No 23 de setembro de 1964, o educador e filósofo Paulo Freire, criador do método que revolucionou a alfabetização de adultos, era libertado após 72 dias na prisão. Seu crime, querer transformar o pensamento pedagógico ao aproximar o processo de ensino do contexto social e político do país.
Para os militares era um projeto subversivo, pois alfabetizados passam a contestar a realidade, o que dificulta a submissão.
No inquérito, Amado Menna Barreto Júnior (funcionário público do Ministério da Educação e Cultura) afirmou “que o PNA visava não apenas a alfabetização e conscientização da massa analfabeta, mas muito particularmente a sua politização, com a evidente intenção de formar um eleitorado perfeitamente identificado com os princípios que até então nortearam as atividades subversivas no país”.
Paulo Freire havia realizado uma experiência-piloto no município de Angicos (RN), quando alfabetizou 300 trabalhadores em 40 horas, o que inspirou a construção do método que influenciou o pensamento pedagógico em vários países.
A iniciativa ganhou imensa repercussão e mesmo preso no 14ª Regimento de Infantaria em Recife, um capitão pediu que ele alfabetizasse os recrutas. “Mas, capitão, é exatamente por causa do método que estou aqui”, disse o educador.
Da prisão seguiu para mais de uma década de exílio e até a anistia, o Método Paulo Freire o consagrou como o maior educador brasileiro. Os mais de 40 livros que escreveu foram traduzidos em dezenas de idiomas e a tese de unir a prática dialética com a realidade libertou milhões da alienação.
Não tivesse sido preso e a implementação de seu método no Brasil adiada, certamente haveria mais gente politizada para contestar a reforma do ensino médio proposta pelo governo de Michel Temer sem consulta à sociedade e, sobretudo aos educadores.
Que deve haver reforma ninguém duvida, mas não sem diálogo, não por meio de Medida Provisória, não com mudanças que afetam o conteúdo e o formato das aulas.
A reforma feita às escuras prevê que conteúdos como artes, educação física, filosofia e sociologia deixem de ser obrigatórios no ensino médio.
O quanto isso vai impactar na formação dos estudantes, sobretudo no que diz respeito aos conteúdos que promovem a formação da consciência política, ninguém sabe, porque não houve debates preliminares.
E justamente com diálogo, não só do ponto de vista de método, mas pelo caráter democrático, que Paulo Freire tanto lutou.
“Não basta saber ler que Eva viu a uva. É preciso compreender qual a posição que Eva ocupa no seu contexto social, quem trabalha para produzir a uva e quem lucra com esse trabalho”, dizia.
Ao novo governo, não importa o contexto das mudanças que passarão a valer tão logo aprovadas.

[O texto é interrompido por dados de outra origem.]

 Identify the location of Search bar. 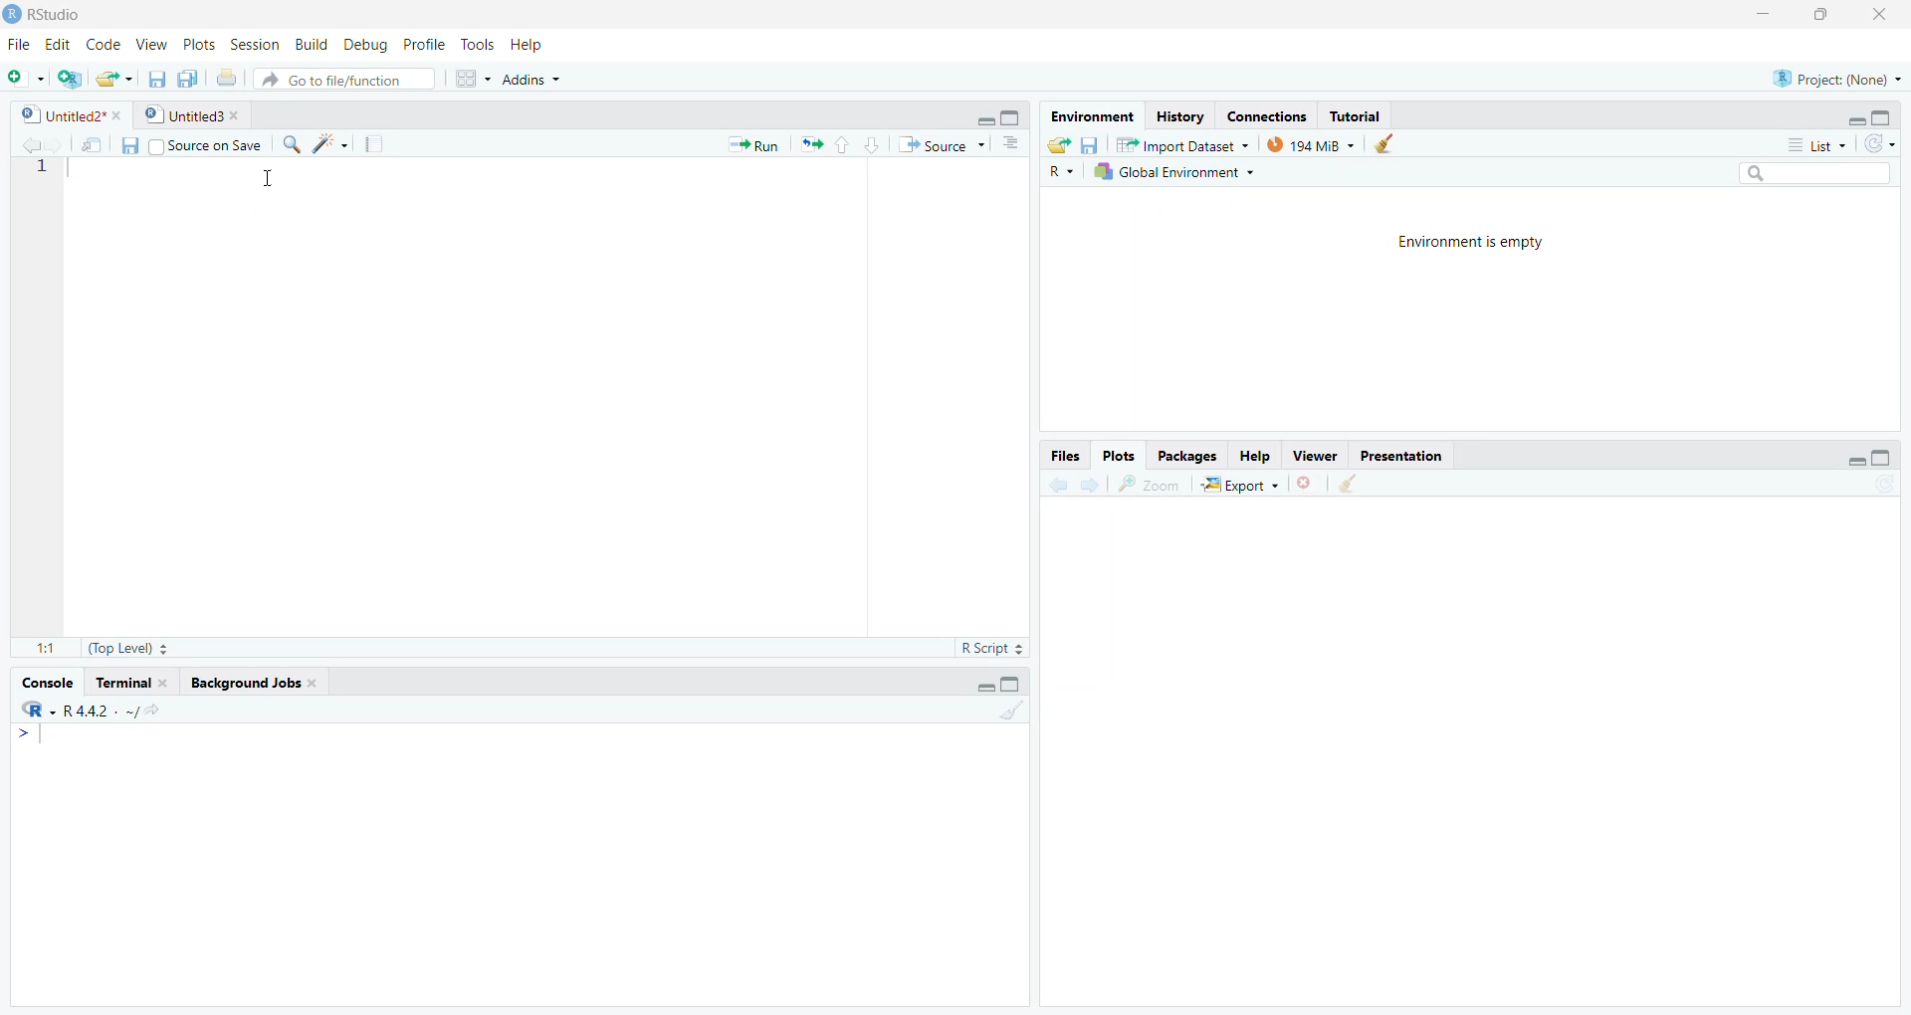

O jornalista e doutor em ciência política, Leonardo Sakamoto, resumiu a reforma de Temer, sem diálogo, como golpe ao ensino médio. “É um desrespeito e uma violência aos milhões de profissionais que atuam em educação, aos militantes que participam dos inúmeros fóruns e instâncias de educação no país, aos alunos que ocupam escolas em busca de uma voz. Em resumo: a todos que não têm medo do debate – ao contrário do governo”.
Há 52 anos Paulo Freire era preso durante um golpe propondo o diálogo para o revolucionar o processo de alfabetização e formar cidadãos conscientes. Na mesma data em que o educador foi libertado, Michel Temer, sob um novo golpe, impõe arbitrariamente uma reforma sem debates sobre os impactos na educação.
O presidente catapultado por um golpe avisou em alto e bom som que não dá a mínima para as vozes das ruas. Não gostou, incomforme-se.